Jade production in Myanmar exceeds $900 million each year. The majority of jade in Myanmar is found along the western edge of Kachin and centered around the remote village of Hpakant. Kachin is also regarded as producing some of the highest quality jade in the world. With government presence largely nonexistent in the region, jade mines in the Kachin region tend to be operated either directly by the KIA or local businesses that conduct business primarily through the KIA. Jade is then exported into China where demand for jade is incredibly high. This provides a significant portion of the KIA's funding.

===Timber===
The Kachin States vast quantity of wooded forests have attracted many Chinese businessmen who work with the KIA in producing, smuggling, and trading Burmese lumber in China. In the first ten months of 2013 alone, more than two million cubic meters of logs were shipped from Kachin through Ruili. This has contributed to deforestation in the region, as well as a large source of revenue for the rebel army.

==Border disputes==
The Myanmar-China border is notoriously porous and blurred. Although more than ten million people travel across the official border checkpoint in Ruili each year, there is no wall or guards legitimizing political boundaries anywhere along the border. Because of this, the majority of migrants are thought to enter and exit the countries illegally.
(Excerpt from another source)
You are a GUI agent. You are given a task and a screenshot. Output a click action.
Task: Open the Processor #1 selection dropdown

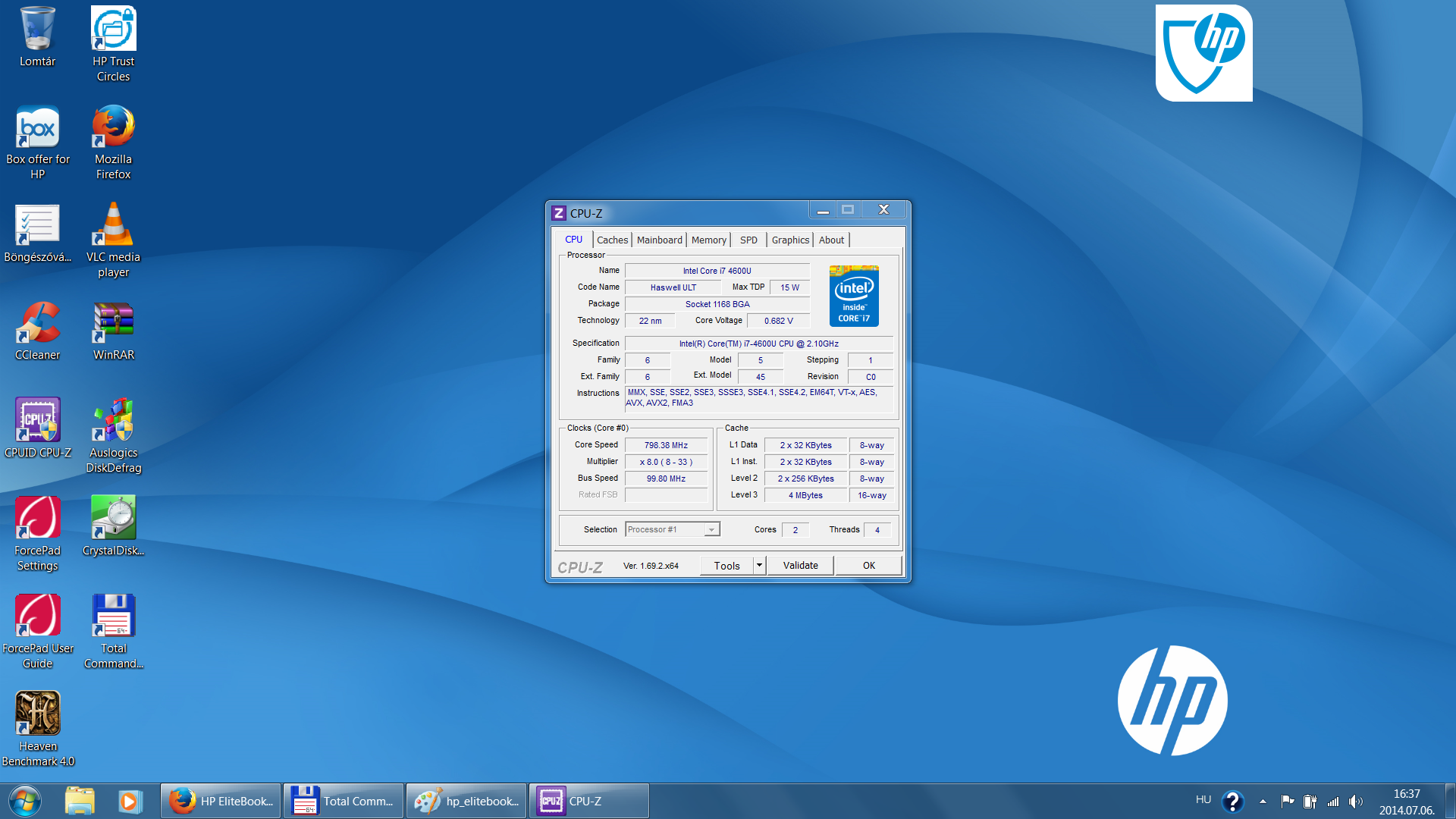click(x=711, y=529)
For most Kachins, this is a daily routine in order to sell their goods or find work in China.

===Refugees===
Tens of thousands of internally displaced persons have fled the fighting in the Kachin State to seek refuge in China and refugee camps. In April 2014, China sent a large number of armed border guards to patrol its border with the Kachin State and part of the Shan State. Additionally, China has closed down its major border checkpoints indefinitely and suspended its acceptance of Burmese refugees into the Yunnan Province.